Diperkirakan luasnya kurang dari 15
% dari seluruh luas tanah. Padahal sebenarnya luas hutan dan areal di Jawa
paling sedikit 30 % dari seluruh luas tanah. Sebagian besar penduduk yang
berpengetahuan rendah, menyikapi pemberlakuan otonomi daerah yang bersamaan
dengan krisis ekonomi dalam hal eksplolitasi SDA dengan cara-cara yang
tidak/kurang bertanggungjawab, pertama; tidak taat hukum/peraturan, beberapa
contoh dalam hal ini; penjarahan hutan (termasuk hutan reboisasi), penjarahan
areal pertambangan yang sudah dikonsesikan kepada perusahaan (BUMN, BUMD & Swasta)
dan mengolah tanah dengan serampangan (tidak sesuai dengan kaidah/metoda
pertanian). Dampak negatif dari penjarahan hutan dan cara bertani yang salah
dan ilegal telah menyebabkan kerugian ganda, yakni kehilangan lapisan tanah
subur karena erosi, banjir setiap hujan besar, sumber air semakin menyusut dan
kepunahan dari sebagian flora serta fauna langka. Kedua; rendahnya tingkat
kepedulian dan rasa tanggung jawab, baik kepedulian/tanggung jawab sosial
maupun lingkungan alam; bahkan terhadap masa depan diri dan anak cucunya.
Ketiga; malas bekerja, gejala ini tampak dari banyaknya tenaga muda potensial
yang putus sekolah atau tamat sekolah malas bekerja, mereka banyak yang
meninggalkan kampung/desa tempat tinggalnya berbondong-bondong pergi ke kota.

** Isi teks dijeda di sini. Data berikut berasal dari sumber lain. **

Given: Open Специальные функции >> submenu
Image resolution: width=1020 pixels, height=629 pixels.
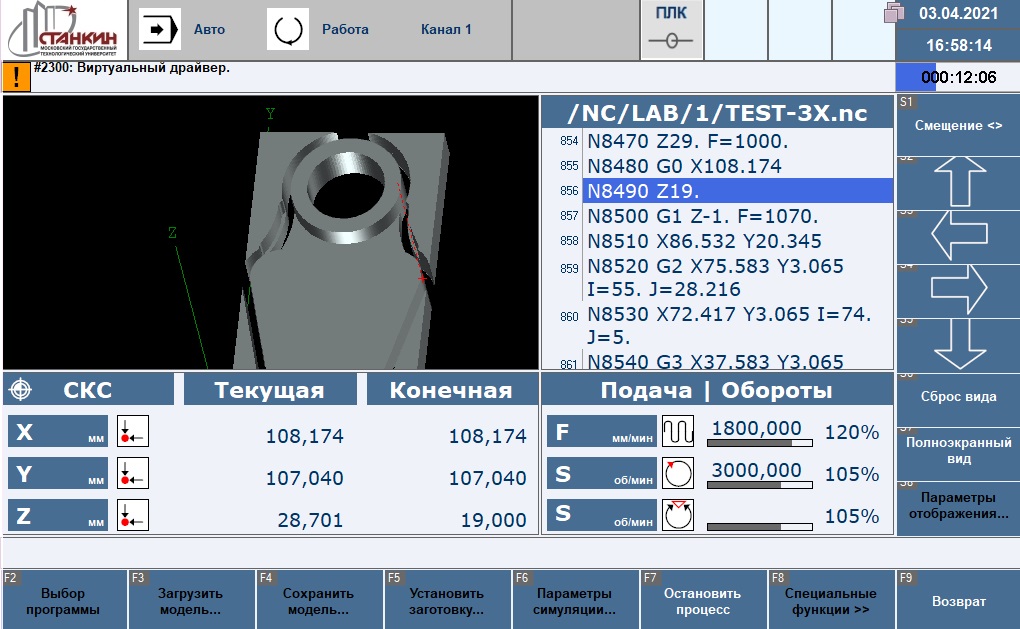Looking at the screenshot, I should [830, 601].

Di kota mereka lebih banyak menjadi “beban” karena sebagian hanya bekerja
secara sambilan di sektor informal (seperti pedagang kaki lima, pengamen, buruh
bangunan, pengemis, dll). Gejala perpindahan penduduk dari desa ke kota
(urbanisasi), baik yang permanen maupun yang musiman, merupakan penyebab utama
terjadinya kesemrawutan wajah kota, kriminalitas dan kepadatan penduduk kota
yang sulit diperhitungkan serta dikendalikan. Sementara itu, aktivitas
pertanian dan nelayan di desa-desa telah mengalami stagnasi,bahkan penurunan
yang signifikan karena kekurangan tenaga kerja muda. Dua gejala yang
kontradiktif (pertumbuhan kota yang sangat cepat, tak teratur di satu pihak dan
pedesaan yang stagnan serta banyaknya kerusakan lingkungan di pihak lain),
tampaknya di era otonomi daerah ini tidak dipandang sebagai suatu masalah yang
patut mendapat perhatian dan upaya solusi yang sungguh-sungguh. Bilamana hal
ini dibiarkan berlarut-larut akan menimbulkan masalah besar dan kompleks
sehingga makin sulit diatasi.
Di samping itu perusakan atau
pelanggaran terhadap lingkungan yang dibiarkan berkepanjangan dapat menyebabkan
para pelakunya menjadi bebal (tidak merasa apa yang diperbuatnya sebagai suatu
kejahatan). Padahal penjahat lingkungan itu merupakan “teroris laten” karena
akibat perbuatannya dapat menyengsarakan banyak orang di masa yang akan datang
yang tidak dapat diperkirakan berapa lama.